▸ **Actions to take**:
a - Please list every judge named in the judgment extract on costs awards, with the title the extract gives each one.
b - Extend the judgment extract on costs awards with one more paragraph that picks up after its final sentence.

▸ **Source extract**:
====

Mr Whale submits that, even in the presence of that concession, the Justices should have proceeded to consider the principles identified by Lord Bingham CJ in City of Bradford Metropolitan District Council v Booth [2000] 164 JP 485: costs ordered under section 181 should be just and reasonable. The neutral citation for R (Cambridge City Council) v Alex Nesting Ltd in which those principles were applied is [2006] EWHC 1374 (Admin), a decision of the Divisional Court on 17th May 2006 comprising Richards LJ and Toulson J. Lord Bingham, in identifying the relevant considerations proceeded in the Bradford case as follows:
What the court will think just and reasonable will depend on all the relevant facts and circumstances of the case before the court. The court may think it just and reasonable that costs should follow the event, but need not think so in all cases covered by the subsection.
Where a complainant has successfully challenged before justices an administrative decision made by a police or regulatory authority acting honestly, reasonably, properly and on grounds that reasonably appeared to be sound, in exercise of its public duty, the court should consider, in addition to any other relevant fact or circumstances, both (i) the financial prejudice to the particular complainant in the particular circumstances if an order for costs is not made in his favour; and (ii) the need to encourage public authorities to make and stand by honest, reasonable and apparently sound administrative decisions made in the public interest without fear of exposure to undue financial prejudice if the decision is successfully challenged."
In Alex Nesting, Toulson J said at paragraph 11 of the judgment:
"Although as a matter of strict law the power of the court in such circumstances to award costs is not confined to cases where the Local Authority acted unreasonably and in bad faith, the fact that the Local Authority has acted reasonably and in good faith in the discharge of its public function is plainly a most important factor."
Mr Whale points out that in another constitution of the court comprising Scott Baker LJ and Openshaw J on 9th May 2006, Crawley Borough Council v Stuart Attenborough [2006] EWHC 1278 (Admin), the court, while referring to Lord Bingham's advice, did not in similar terms give particular prominence to the position of a public regulatory authority. He suggests there may be some tension between the two decisions. For my own part, I do not see the tension for which Mr Whale contends. The whole purpose of Lord Bingham's guidance was to the draw to the attention of practitioners and justices the public role reposed in certain authorities whose position required careful consideration. On some occasions, depending upon the particular facts of the case, the public nature of the authority's role may be critical in the balancing exercise where the test identified in Lord Bingham's paragraph 3 is met. In others, those considerations may not be critical. It depends upon the particular facts of the case, as considerations of costs almost always do. Here, for example, English Heritage was itself in part a publicly funded body carrying out a quasi-public function.
The Justices' legal adviser concedes that, contrary to the appearance given by the case stated, the authorities to which I have just referred were not brought to the attention of the Justices before they made their decision. However, having considered their reasons, I do not take the view that they fell into error. They were plainly concerned that a fully contested hearing was unnecessary. It had been made necessary by the refusal of the District Council to engage in useful negotiation on the main issue which was resolved in favour of English Heritage. They were perfectly entitled to form that view, particularly in the light of the concession made on behalf of the District Council at the time. Ms Oliva has not deposed to any ignorance of the well-known principles and did not contest the making of an award. As Mr Whale, rightly in my view, conceded, the principles to which I have just referred are well-known, particularly to benches of Justices whose responsibility it is to adjudicate upon administrative decisions such as that made by a licensing authority.

====

▸ **Dataset excerpt**:
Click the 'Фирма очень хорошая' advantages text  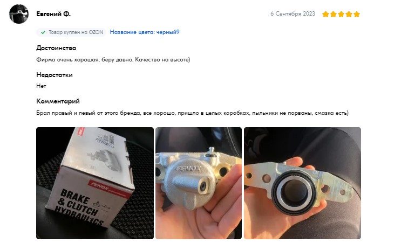tap(113, 59)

====

▸ **Answers for this exercise**:
a - Lord Bingham CJ, Richards LJ, Toulson J, Scott Baker LJ, Openshaw J

b -
It would not in these circumstances, in my view, now be appropriate to reopen the principle whether English Heritage should have been granted its costs. Had I been persuaded that the Justices had fallen into error, I would have reached the same view on the same material.
Mr Whale also addressed me as to quantum and in my judgment his submissions in this area have force. An expert's report in which a mutually agreeable maximum level was sought was not commissioned by English Heritage until after the meeting of the licensing committee. English Heritage came to the committee with no specific proposal nor any evidence by which to support any specific proposal. Had they attended the meeting armed with their report, and had the committee, as the Justices found they should, imposed a measured condition, the cost of that report and any expert opinion expressed at the meeting would not have been recoverable. It would have been in those circumstances a commercial cost notwithstanding the publicly funded nature of English Heritage's status.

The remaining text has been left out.